Photo by Kurzgesagt – In a Nutshell
Performance Troubleshooting
Table Statistics
The pg_stat_all_tables
view shows statistics about accesses to all tables inside the database.
If the table is not analyzed, the PostgreSQL query planner may generate inefficient query execution plans for queries,
which results in bad performance of the PostgreSQL server.
We can use the following query to check the last date and time that statistics of tables were updated:
last_analyze
: the last time this table was manually analyzed.last_autoanalyze
: the last time this table was analyzed by the autovacuum daemon.
SELECT
schemaname,
relname,
DATE_TRUNC('minute', last_analyze) last_analyze,
DATE_TRUNC('minute', last_autoanalyze) last_autoanalyze
FROM
pg_catalog.pg_stat_all_tables
WHERE
schemaname = 'public'
ORDER BY
last_analyze DESC NULLS FIRST,
last_autoanalyze DESC NULLS FIRST;
Sample query output:
schemaname|relname |last_analyze|last_autoanalyze |
----------+------------------+------------+-----------------------------+
public |language | | |
public |rental_by_category| | |
public |payment | | |
public |category | | |
public |store | |2024-09-22 09:52:00.000 +0700|
public |customer | |2024-09-22 09:52:00.000 +0700|
public |payment_p2022_04 | |2024-09-22 09:52:00.000 +0700|
public |city | |2024-09-22 09:52:00.000 +0700|
public |address | |2024-09-22 09:52:00.000 +0700|
We need to ensure that tables are analyzed regularly. To analyze the table manually, we can use this query:
ANALYZE <table_name>;
We can query the same data from pg_stat_user_tables
and pg_stat_sys_tables
tables; however, they are filtered
to show user-defined and system tables respectively.
Connection Statistics
Monitoring database connections is another method we can use to troubleshoot performance issues. By doing this, we can understand server's workload and optimize database server configurations based on usage patterns.
Connection Summary
The pg_stat_activity
and pg_settings
views provides the database information that we can query. The below query shows
the total connections, non-idle connections, max connections and connection utilization percentage. By analyzing these numbers,
we can identify if our database has a connection bottleneck and make necessary configuration adjustments.

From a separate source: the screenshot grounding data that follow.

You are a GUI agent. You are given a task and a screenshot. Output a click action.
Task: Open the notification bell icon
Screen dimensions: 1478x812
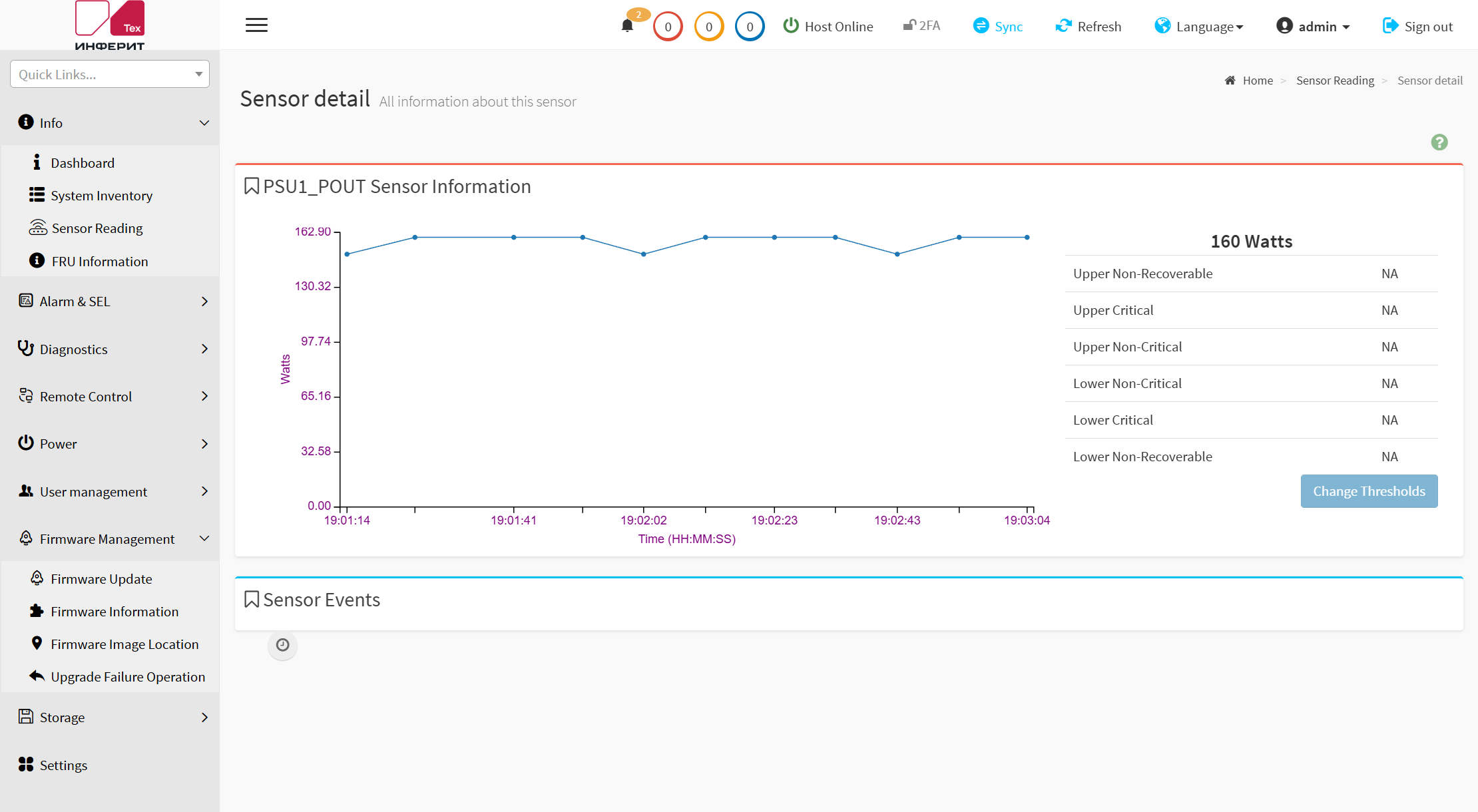pos(627,26)
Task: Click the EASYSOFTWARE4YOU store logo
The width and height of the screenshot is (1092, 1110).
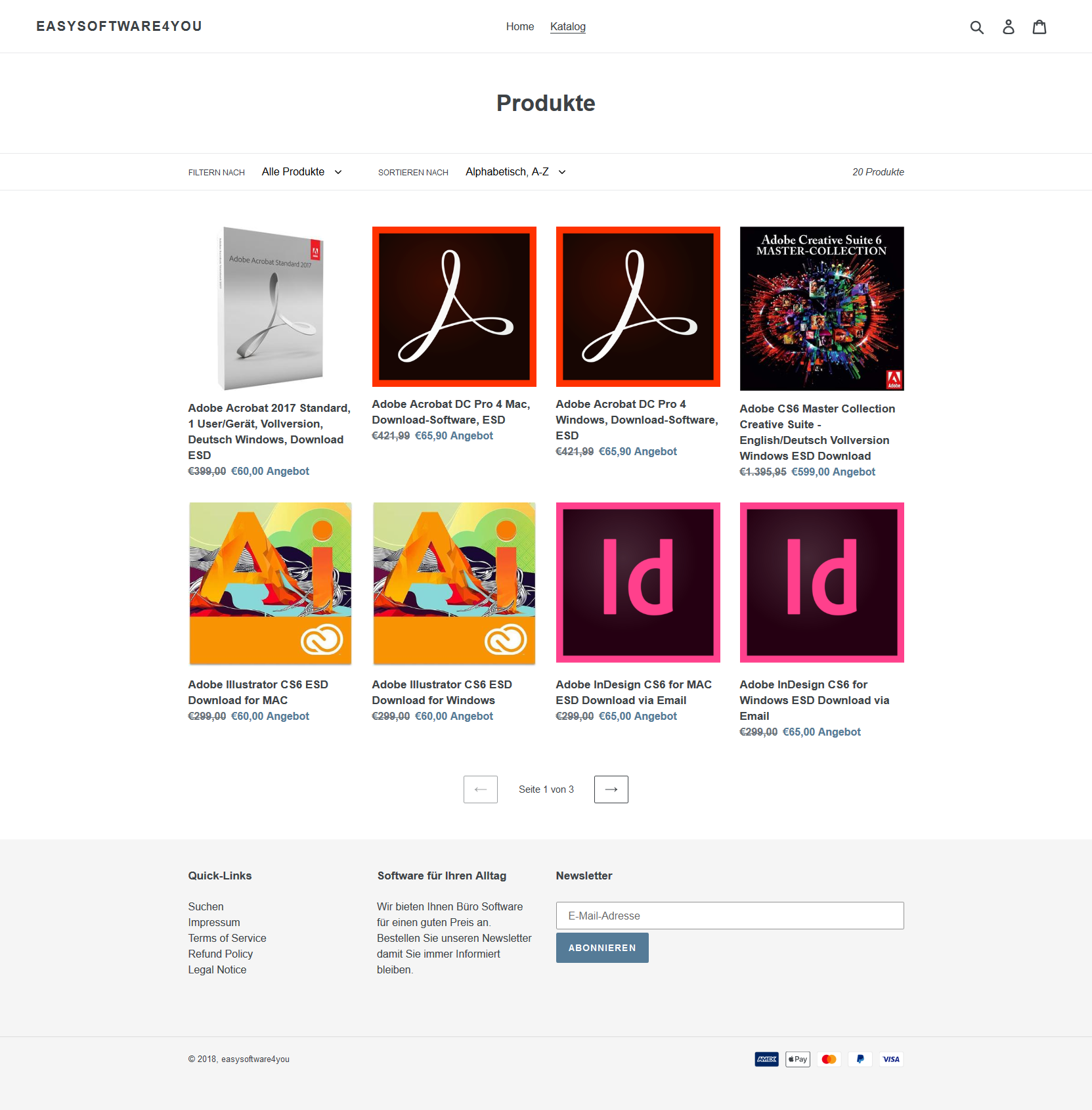Action: tap(119, 26)
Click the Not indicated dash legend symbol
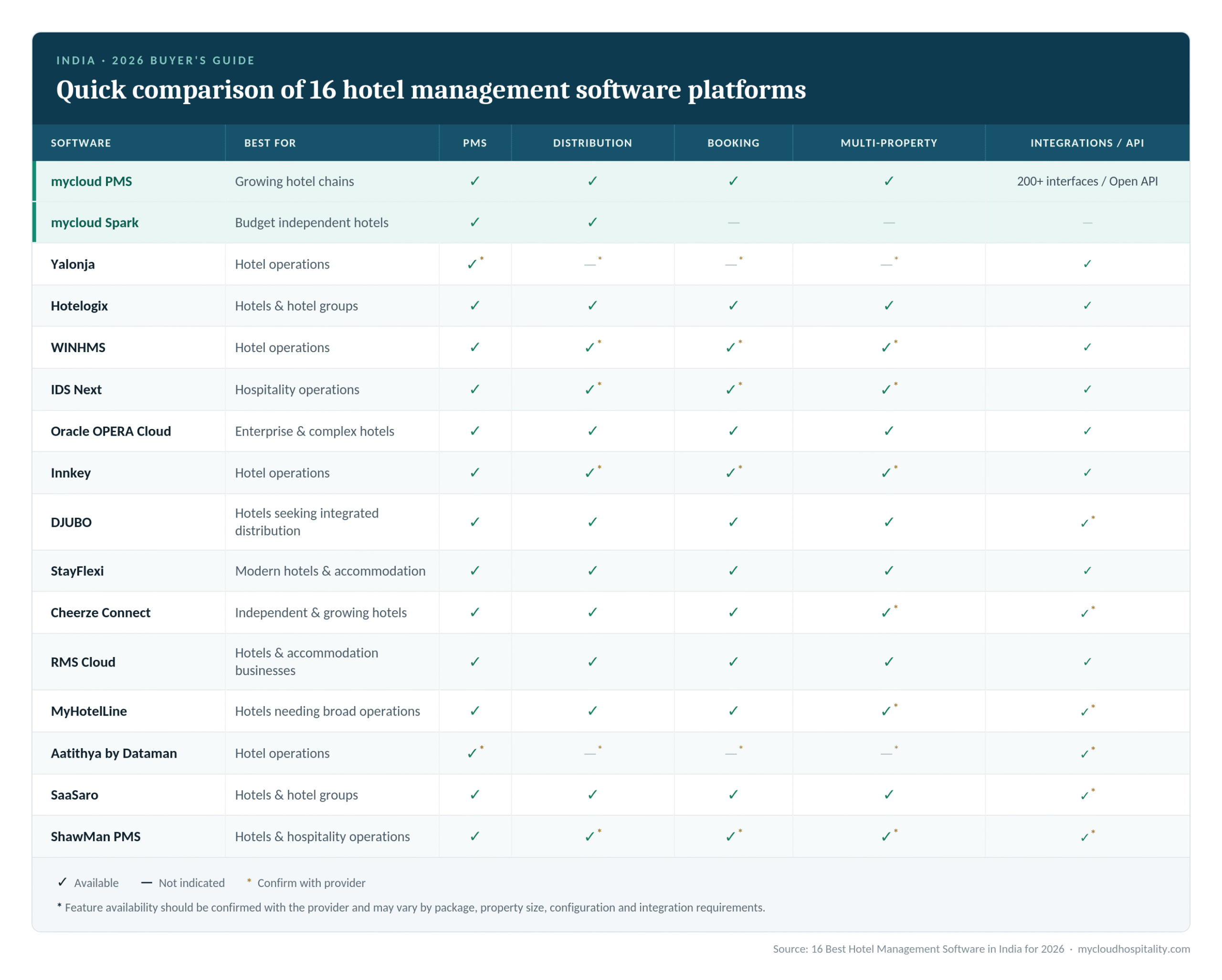This screenshot has width=1222, height=980. tap(146, 883)
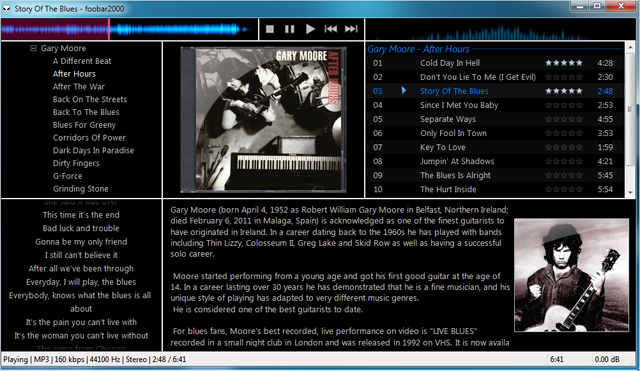
Task: Skip to next track
Action: click(x=351, y=29)
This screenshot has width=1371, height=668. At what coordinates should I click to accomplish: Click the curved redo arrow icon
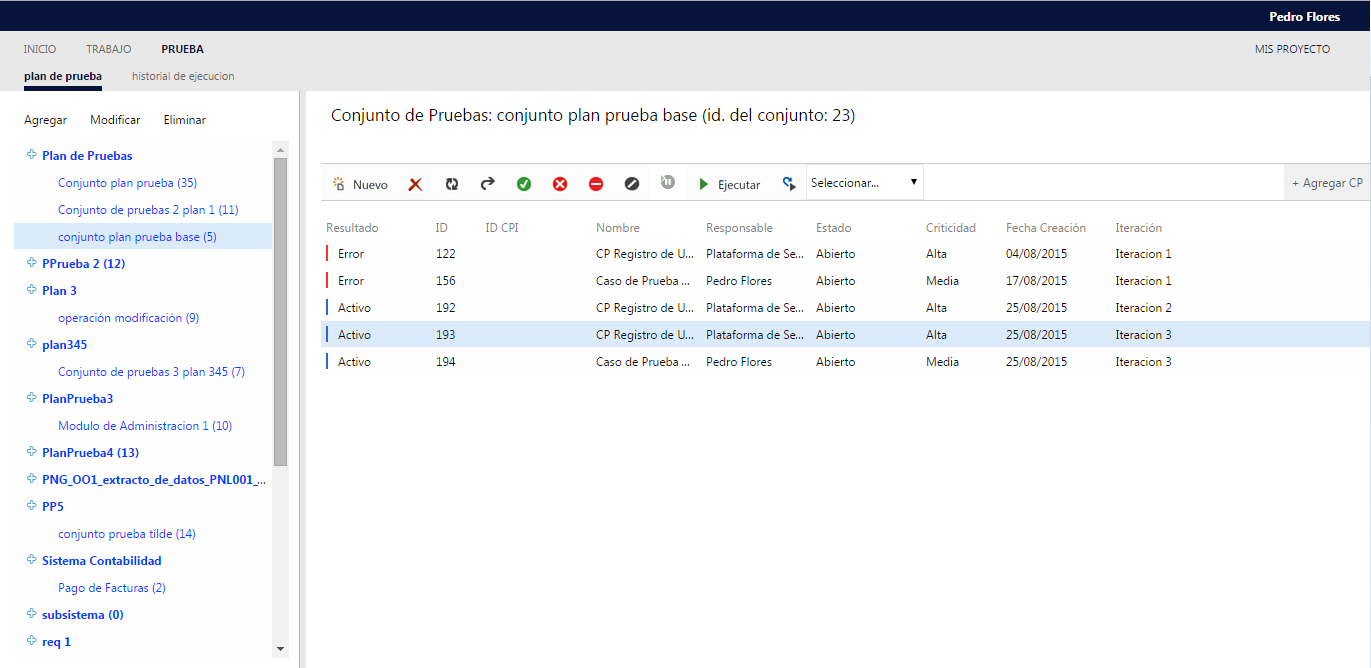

WITH connection_state AS (
SELECT
COUNT(1) AS total_connections,
SUM(CASE WHEN state <> 'idle' THEN 1 ELSE 0 END) AS non_idle_connections
FROM pg_catalog.pg_stat_activity
),
connection_setting AS (
SELECT setting AS max_connections
FROM pg_catalog.pg_settings
WHERE name = 'max_connections'
)
SELECT
connection_state.total_connections,
connection_state.non_idle_connections,
connection_setting.max_connections,
ROUND(
(100 * connection_state.total_connections::numeric /
connection_setting.max_connections::numeric), 2
) AS utilization_percentage
FROM
connection_state,
connection_setting;
Sample query output:
total_connections|non_idle_connections|max_connections|utilization_percentage|
-----------------+--------------------+---------------+----------------------+
8 |1 |100 |8.00 |
Non-idle Connections
From pg_stat_activity
view, we can also query the distribution of non-idle connections over database queries inside multiple databases.
SELECT
datname AS database_name,
substr(query, 1, 200) truncated_query,
count(1) AS idle_connections
FROM
pg_catalog.pg_stat_activity
WHERE
state <> 'idle'
GROUP BY
database_name,
truncated_query
ORDER BY
idle_connections DESC;
Sample query output:
database_name|truncated_query |idle_connections|
-------------+----------------------+----------------+
postgres |select * from table_a | 1|
awesome_db |select * from table_b | 2|
We can also query the pg_stat_activity
to find long-running database queries which can be optimized. Long-running queries
can cause spikes in CPU utilization.
The query below returns non-idle sessions that take more than 10 seconds, sorted by the runtime in descending order.
SELECT
now() - query_start AS runtime,
pid process_id,
datname database_name,
client_addr,
client_hostname,
query
FROM
pg_catalog.pg_stat_activity
WHERE
state <> 'idle'
AND now() - query_start > '0 seconds'::interval
ORDER BY
runtime DESC;
Sample query output:
runtime |process_id|database_name|client_addr|client_hostname|query |
----------------+----------+-------------+-----------+---------------+---------------+
00:16:23 | 101|postgres |172.18.0.1 | |select * from table_a |
In case the database query takes too long to complete, we can terminate it mannually using the below query.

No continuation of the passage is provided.